Information supplied Block Start

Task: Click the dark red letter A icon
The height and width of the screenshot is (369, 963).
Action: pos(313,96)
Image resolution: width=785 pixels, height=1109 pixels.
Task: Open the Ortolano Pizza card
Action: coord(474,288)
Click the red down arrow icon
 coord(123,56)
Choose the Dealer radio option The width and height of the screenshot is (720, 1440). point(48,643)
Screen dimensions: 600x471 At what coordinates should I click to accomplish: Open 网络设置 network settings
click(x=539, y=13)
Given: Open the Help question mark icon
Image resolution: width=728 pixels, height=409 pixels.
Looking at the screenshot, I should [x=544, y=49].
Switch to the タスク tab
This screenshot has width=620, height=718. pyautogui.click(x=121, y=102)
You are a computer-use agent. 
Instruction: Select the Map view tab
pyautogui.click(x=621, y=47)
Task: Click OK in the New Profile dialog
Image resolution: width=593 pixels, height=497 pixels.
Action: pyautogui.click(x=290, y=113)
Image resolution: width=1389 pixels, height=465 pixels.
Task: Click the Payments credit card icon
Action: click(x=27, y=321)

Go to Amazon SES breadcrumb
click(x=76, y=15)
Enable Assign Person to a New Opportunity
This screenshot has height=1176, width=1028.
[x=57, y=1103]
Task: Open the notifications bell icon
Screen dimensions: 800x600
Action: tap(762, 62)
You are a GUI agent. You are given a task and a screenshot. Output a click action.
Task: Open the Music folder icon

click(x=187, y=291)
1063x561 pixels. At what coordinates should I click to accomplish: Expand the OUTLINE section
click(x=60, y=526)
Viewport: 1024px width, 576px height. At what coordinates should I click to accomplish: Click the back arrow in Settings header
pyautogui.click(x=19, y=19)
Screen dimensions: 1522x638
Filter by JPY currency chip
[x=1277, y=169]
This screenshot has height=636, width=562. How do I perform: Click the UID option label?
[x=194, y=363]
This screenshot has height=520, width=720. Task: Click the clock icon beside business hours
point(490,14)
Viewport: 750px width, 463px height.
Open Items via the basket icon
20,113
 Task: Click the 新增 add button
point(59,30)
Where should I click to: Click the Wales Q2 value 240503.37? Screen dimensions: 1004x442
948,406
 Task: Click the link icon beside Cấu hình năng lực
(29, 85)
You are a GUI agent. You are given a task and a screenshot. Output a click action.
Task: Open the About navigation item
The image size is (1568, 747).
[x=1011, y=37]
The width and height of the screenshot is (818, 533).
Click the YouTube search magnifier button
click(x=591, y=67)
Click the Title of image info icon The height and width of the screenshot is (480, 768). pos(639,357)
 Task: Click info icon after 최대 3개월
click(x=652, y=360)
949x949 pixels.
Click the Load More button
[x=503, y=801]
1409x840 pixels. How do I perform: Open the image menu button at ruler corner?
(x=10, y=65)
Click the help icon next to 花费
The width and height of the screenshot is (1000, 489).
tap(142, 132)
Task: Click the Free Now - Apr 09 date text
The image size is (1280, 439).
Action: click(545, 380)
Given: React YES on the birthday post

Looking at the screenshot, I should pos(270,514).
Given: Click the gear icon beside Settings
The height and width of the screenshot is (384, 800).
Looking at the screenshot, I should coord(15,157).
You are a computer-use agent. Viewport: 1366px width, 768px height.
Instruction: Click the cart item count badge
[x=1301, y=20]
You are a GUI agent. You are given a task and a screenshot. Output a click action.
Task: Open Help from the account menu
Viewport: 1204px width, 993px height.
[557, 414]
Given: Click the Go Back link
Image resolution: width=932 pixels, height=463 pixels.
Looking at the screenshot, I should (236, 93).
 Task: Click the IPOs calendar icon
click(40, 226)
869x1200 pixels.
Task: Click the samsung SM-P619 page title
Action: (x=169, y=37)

Information supplied Block End

■ Instructions for the task
Extract all of the data exactly as written.

■ Exercise result
Task: Click the dark red letter A icon
The height and width of the screenshot is (369, 963).
Action: pos(313,96)
Image resolution: width=785 pixels, height=1109 pixels.
Task: Open the Ortolano Pizza card
Action: coord(474,288)
Click the red down arrow icon
 coord(123,56)
Choose the Dealer radio option The width and height of the screenshot is (720, 1440). point(48,643)
Screen dimensions: 600x471 At what coordinates should I click to accomplish: Open 网络设置 network settings
click(x=539, y=13)
Given: Open the Help question mark icon
Image resolution: width=728 pixels, height=409 pixels.
Looking at the screenshot, I should [x=544, y=49].
Switch to the タスク tab
This screenshot has width=620, height=718. pyautogui.click(x=121, y=102)
You are a computer-use agent. 
Instruction: Select the Map view tab
pyautogui.click(x=621, y=47)
Task: Click OK in the New Profile dialog
Image resolution: width=593 pixels, height=497 pixels.
Action: pyautogui.click(x=290, y=113)
Image resolution: width=1389 pixels, height=465 pixels.
Task: Click the Payments credit card icon
Action: click(x=27, y=321)

Go to Amazon SES breadcrumb
click(x=76, y=15)
Enable Assign Person to a New Opportunity
This screenshot has height=1176, width=1028.
[x=57, y=1103]
Task: Open the notifications bell icon
Screen dimensions: 800x600
Action: tap(762, 62)
You are a GUI agent. You are given a task and a screenshot. Output a click action.
Task: Open the Music folder icon

click(x=187, y=291)
1063x561 pixels. At what coordinates should I click to accomplish: Expand the OUTLINE section
click(x=60, y=526)
Viewport: 1024px width, 576px height. At what coordinates should I click to accomplish: Click the back arrow in Settings header
pyautogui.click(x=19, y=19)
Screen dimensions: 1522x638
Filter by JPY currency chip
[x=1277, y=169]
This screenshot has height=636, width=562. How do I perform: Click the UID option label?
[x=194, y=363]
This screenshot has height=520, width=720. Task: Click the clock icon beside business hours
point(490,14)
Viewport: 750px width, 463px height.
Open Items via the basket icon
20,113
 Task: Click the 新增 add button
point(59,30)
Where should I click to: Click the Wales Q2 value 240503.37? Screen dimensions: 1004x442
948,406
 Task: Click the link icon beside Cấu hình năng lực
(29, 85)
You are a GUI agent. You are given a task and a screenshot. Output a click action.
Task: Open the About navigation item
The image size is (1568, 747).
[x=1011, y=37]
The width and height of the screenshot is (818, 533).
Click the YouTube search magnifier button
click(x=591, y=67)
Click the Title of image info icon The height and width of the screenshot is (480, 768). pos(639,357)
 Task: Click info icon after 최대 3개월
click(x=652, y=360)
949x949 pixels.
Click the Load More button
[x=503, y=801]
1409x840 pixels. How do I perform: Open the image menu button at ruler corner?
(x=10, y=65)
Click the help icon next to 花费
The width and height of the screenshot is (1000, 489).
tap(142, 132)
Task: Click the Free Now - Apr 09 date text
The image size is (1280, 439).
Action: click(545, 380)
Given: React YES on the birthday post

Looking at the screenshot, I should pos(270,514).
Given: Click the gear icon beside Settings
The height and width of the screenshot is (384, 800).
Looking at the screenshot, I should coord(15,157).
You are a computer-use agent. Viewport: 1366px width, 768px height.
Instruction: Click the cart item count badge
[x=1301, y=20]
You are a GUI agent. You are given a task and a screenshot. Output a click action.
Task: Open Help from the account menu
Viewport: 1204px width, 993px height.
[557, 414]
Given: Click the Go Back link
Image resolution: width=932 pixels, height=463 pixels.
Looking at the screenshot, I should (236, 93).
 Task: Click the IPOs calendar icon
click(40, 226)
869x1200 pixels.
Task: Click the samsung SM-P619 page title
Action: (x=169, y=37)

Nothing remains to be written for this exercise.